Guest Column: Nevadans should have right to decide about marriage
Over the past 50 years, marriage and family have been unceasingly assaulted. Divorce has become easier, the state has endeavored to replace the father as the provider for many families, federal taxes for individual married people is higher than for single people, seniors often must make the choice of either getting married or just living together so they can keep higher Social Security benefits and television frequently makes light of marriage.
That the negative effects of this onslaught on our society, on our children, have been multiple and widespread is undeniable. For example, crime has soared among men, women and children and we are aware that about 70 percent of all juveniles in long-term correctional facilities grew up without a father in their homes. Virtually every creditable study on the subject concludes that children raised without both father and mother present suffer to some degree emotionally and psychologically.
The Coalition for the Protection of Marriage endeavors to maintain the viability and integrity of one of the most long-lived and critical institutions of our culture and of the history of the world. We realize that Question 2 is not a cure-all, that other non-ballot measures must be taken and are in fact, being implemented. Thirty-four states already have laws similar to Question 2, but a handful are considering radical redefinitions of marriage. Question 2 makes a minor change to the constitution – refining it so that Nevadans can define marriage for themselves, preventing other states, judges or foreign governments from dictating law to us in any degree, without our direct consent.
It is true that every one of our laws conflicts with a law in some other country, including our marriage laws. However, it is apparent that we simply cannot take into account all of the contradictory laws from dozens of foreign nations – it just isn’t practical – and likewise, they give no consideration to our legislation. All sovereign people have the prerogative to pass whatever laws they desire to live by. Most states and nations have laws regulating marriage based on moral and scientific reasoning-adults normally cannot easily marry minors, nor nephews their aunts, nor first cousins and so forth. Once a certain reasonable line is crossed, where do we stop? How do we stop? If we cross that line now it may be very difficult to go back after we realize our mistake.

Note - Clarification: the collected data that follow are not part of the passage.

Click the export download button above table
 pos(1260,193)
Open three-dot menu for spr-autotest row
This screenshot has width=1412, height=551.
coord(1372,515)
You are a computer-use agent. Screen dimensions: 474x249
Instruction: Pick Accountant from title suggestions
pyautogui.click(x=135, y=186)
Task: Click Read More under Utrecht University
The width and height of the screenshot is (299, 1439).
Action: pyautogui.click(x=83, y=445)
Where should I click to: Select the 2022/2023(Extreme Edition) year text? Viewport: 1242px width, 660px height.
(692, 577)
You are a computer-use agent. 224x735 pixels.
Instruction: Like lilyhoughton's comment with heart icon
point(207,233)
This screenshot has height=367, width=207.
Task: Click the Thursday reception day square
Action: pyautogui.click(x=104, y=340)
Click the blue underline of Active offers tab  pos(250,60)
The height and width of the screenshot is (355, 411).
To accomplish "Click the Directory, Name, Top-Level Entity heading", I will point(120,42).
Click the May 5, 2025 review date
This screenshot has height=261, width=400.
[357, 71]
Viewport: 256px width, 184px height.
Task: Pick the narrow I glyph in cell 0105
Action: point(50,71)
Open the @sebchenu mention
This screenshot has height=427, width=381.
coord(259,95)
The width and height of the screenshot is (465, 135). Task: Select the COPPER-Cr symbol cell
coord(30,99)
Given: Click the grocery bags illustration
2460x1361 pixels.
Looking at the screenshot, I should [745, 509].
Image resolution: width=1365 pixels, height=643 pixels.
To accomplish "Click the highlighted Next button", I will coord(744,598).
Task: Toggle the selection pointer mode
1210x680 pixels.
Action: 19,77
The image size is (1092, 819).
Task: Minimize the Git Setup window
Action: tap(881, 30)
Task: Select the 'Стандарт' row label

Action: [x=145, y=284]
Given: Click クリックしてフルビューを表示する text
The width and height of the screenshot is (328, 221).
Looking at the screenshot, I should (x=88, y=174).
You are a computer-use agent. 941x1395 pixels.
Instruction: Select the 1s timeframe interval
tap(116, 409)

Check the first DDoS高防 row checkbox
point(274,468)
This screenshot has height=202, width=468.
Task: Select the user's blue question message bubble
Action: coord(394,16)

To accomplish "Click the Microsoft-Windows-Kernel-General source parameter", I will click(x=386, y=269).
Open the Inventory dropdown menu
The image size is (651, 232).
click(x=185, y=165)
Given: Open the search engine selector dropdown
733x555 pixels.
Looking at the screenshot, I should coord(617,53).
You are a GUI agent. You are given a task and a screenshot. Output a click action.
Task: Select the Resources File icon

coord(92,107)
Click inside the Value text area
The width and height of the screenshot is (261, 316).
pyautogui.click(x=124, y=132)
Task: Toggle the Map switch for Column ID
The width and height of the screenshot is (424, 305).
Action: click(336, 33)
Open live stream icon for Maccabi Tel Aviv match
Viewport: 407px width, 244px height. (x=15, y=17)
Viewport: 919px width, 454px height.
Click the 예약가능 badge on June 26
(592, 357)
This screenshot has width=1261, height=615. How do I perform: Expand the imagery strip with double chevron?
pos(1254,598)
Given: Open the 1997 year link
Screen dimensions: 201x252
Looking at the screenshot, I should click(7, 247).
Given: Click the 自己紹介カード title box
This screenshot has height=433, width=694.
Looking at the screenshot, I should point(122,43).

Question 2 will not alter anyone’s civil rights or dictate extramarital relationships – people may continue to practice their current lifestyles. It simply says that “Only a marriage between a male and a female person shall be recognized and given effect in this state.”
In 1996, President Clinton signed the bipartisan federal Defense of Marriage Act reaffirming the right of states to define marriage for themselves. Our opportunity will come on Nov. 7. Responsible and concerned citizens in Nevada want to end the assault on marriage and urge you to vote yes on Question 2.
– David E. Johnson of Carson City is the grass-roots unit coordinator for the Coalition for the Protection of Marriage.